4. The vibration generating device as claimed in claim 1, wherein the vibration providing part includes

a first yoke,

a second yoke arranged to be opposite to the first yoke in the first direction,

a permanent magnet attached to a surface of the first yoke facing a second yoke, and

a first excitation coil and a second excitation coil attached to the second yoke to generate magnetic flux when being energized,

wherein the second yoke includes a base, and a first protruding part protruding from the base toward the first yoke, between the first excitation coil and the second excitation coil,

wherein the first excitation coil and the second excitation coil are arranged to have the first protruding part interposed in-between in the second direction,

wherein an axial core direction of the first excitation coil and the second excitation coil is parallel to the first direction,

wherein the permanent magnet includes a first region, a second region positioned on one side of the first region in the second direction, and a third region positioned on another side of the first region in the second direction,

wherein the first region is magnetized to be a first magnetic pole,

wherein the second region and the third region are magnetized to be second magnetic poles,

wherein the first region is opposite to the first protruding part,

wherein a boundary between the first region and the second region is opposite to the first excitation coil, and

wherein a boundary between the first region and the third region is opposite to the second excitation coil.

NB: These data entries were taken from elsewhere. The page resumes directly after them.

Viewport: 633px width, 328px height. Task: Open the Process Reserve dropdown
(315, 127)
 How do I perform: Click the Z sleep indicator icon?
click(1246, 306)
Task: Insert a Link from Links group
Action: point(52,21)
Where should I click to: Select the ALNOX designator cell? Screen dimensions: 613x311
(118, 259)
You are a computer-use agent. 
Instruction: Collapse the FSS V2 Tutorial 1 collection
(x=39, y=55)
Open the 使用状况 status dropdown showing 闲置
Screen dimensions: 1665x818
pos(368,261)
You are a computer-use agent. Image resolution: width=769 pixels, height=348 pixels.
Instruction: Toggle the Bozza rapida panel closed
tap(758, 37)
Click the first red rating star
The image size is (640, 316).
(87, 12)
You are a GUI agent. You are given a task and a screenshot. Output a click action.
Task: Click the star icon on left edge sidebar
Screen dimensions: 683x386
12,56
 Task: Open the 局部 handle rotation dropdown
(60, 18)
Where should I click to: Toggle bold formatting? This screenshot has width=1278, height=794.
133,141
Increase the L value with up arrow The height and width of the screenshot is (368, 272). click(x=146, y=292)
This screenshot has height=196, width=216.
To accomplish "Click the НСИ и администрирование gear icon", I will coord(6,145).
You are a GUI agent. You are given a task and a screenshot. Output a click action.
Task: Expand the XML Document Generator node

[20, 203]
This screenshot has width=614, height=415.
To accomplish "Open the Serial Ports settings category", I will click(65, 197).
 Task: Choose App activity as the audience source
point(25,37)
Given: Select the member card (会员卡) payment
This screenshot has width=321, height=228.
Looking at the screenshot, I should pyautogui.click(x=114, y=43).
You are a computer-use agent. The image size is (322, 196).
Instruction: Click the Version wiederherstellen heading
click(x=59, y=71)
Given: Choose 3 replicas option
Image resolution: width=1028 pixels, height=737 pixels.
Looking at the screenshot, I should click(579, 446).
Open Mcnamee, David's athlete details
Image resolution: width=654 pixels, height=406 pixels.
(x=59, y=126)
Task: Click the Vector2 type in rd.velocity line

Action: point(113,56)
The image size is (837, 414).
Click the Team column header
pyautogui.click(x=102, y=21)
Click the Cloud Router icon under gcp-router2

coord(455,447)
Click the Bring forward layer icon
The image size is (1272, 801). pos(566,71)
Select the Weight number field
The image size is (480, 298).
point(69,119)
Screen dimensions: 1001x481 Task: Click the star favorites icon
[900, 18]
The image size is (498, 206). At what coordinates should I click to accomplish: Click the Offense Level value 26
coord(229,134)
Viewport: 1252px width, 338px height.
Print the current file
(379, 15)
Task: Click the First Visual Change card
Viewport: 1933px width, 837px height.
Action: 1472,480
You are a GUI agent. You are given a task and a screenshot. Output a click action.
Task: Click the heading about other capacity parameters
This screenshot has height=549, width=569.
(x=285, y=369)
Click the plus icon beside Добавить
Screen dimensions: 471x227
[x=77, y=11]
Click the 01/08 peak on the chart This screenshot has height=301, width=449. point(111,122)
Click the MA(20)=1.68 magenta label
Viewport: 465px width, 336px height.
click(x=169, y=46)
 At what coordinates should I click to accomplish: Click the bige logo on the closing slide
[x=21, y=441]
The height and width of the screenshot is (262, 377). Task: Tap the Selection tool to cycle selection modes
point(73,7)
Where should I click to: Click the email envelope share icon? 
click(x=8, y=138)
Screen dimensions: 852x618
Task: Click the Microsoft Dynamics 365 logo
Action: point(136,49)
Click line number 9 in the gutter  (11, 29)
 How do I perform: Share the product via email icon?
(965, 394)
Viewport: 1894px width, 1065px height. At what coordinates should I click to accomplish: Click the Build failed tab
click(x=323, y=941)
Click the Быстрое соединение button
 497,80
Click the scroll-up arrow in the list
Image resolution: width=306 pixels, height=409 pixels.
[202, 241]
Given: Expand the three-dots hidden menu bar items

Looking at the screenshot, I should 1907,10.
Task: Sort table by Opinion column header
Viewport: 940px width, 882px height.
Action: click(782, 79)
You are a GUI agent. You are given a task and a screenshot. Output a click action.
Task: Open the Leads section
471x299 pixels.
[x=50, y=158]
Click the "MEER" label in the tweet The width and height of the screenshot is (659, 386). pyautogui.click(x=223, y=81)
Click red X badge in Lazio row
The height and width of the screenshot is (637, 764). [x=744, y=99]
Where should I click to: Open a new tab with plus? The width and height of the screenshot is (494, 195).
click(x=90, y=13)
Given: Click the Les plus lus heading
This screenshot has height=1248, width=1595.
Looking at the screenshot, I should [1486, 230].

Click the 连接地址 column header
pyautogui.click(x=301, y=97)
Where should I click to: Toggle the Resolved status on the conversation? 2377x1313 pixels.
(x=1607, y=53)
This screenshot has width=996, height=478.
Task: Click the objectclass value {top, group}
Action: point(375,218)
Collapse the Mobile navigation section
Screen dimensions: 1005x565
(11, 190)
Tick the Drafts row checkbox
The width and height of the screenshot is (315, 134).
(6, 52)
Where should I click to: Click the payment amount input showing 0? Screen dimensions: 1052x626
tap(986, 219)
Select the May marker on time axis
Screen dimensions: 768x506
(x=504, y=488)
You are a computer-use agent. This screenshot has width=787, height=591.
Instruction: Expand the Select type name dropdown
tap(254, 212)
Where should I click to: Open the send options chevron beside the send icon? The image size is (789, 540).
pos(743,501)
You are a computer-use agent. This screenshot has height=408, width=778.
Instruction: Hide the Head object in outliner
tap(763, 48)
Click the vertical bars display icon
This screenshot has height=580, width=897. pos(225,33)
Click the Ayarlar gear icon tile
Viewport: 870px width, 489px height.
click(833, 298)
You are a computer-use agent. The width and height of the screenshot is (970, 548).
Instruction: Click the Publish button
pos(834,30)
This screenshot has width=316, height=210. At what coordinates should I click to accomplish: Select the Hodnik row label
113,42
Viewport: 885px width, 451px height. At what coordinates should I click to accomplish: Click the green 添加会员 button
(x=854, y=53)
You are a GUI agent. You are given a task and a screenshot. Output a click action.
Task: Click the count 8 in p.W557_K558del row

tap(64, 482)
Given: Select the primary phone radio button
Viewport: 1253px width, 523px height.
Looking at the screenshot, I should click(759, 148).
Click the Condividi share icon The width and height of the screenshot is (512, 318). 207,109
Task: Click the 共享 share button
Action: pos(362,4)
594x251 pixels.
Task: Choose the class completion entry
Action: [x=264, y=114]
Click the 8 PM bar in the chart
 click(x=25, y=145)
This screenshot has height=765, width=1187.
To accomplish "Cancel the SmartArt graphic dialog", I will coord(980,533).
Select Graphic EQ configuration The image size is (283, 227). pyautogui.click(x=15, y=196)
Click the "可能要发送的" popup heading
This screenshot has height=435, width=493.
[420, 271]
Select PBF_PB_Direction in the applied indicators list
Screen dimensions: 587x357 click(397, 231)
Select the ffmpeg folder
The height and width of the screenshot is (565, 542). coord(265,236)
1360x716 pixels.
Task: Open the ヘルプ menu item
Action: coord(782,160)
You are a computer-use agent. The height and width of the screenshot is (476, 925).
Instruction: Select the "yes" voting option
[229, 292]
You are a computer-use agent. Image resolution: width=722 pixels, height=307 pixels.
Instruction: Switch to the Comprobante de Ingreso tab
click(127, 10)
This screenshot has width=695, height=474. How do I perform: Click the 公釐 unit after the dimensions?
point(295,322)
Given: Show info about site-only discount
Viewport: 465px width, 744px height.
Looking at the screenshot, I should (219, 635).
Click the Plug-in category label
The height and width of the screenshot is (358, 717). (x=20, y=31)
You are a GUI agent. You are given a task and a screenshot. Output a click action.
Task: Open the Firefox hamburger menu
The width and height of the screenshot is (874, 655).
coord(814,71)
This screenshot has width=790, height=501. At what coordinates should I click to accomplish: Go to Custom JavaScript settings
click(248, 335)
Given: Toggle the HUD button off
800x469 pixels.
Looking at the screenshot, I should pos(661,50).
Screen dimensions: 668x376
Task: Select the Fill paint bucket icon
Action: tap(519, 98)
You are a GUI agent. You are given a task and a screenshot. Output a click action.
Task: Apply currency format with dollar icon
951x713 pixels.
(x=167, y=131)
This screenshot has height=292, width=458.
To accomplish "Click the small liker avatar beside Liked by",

5. The vibration generating device as claimed in claim 1, wherein the first frequency is greater than or equal to 200 Hz and less than or equal to 6 kHz, and

wherein the second frequency is less than or equal to 600 Hz.

6. The vibration generating device as claimed in claim 1, wherein the housing includes a holder configured to hold the diaphragm, and

wherein as viewed in the first direction, part of the diaphragm overlapping the holder is fixed to the holder.

7. The vibration generating device as claimed in claim 1, wherein the diaphragm is integrally formed with the housing.

8. The vibration generating device as claimed in claim 1, wherein the housing and the diaphragm are made of synthetic resin or made of metal.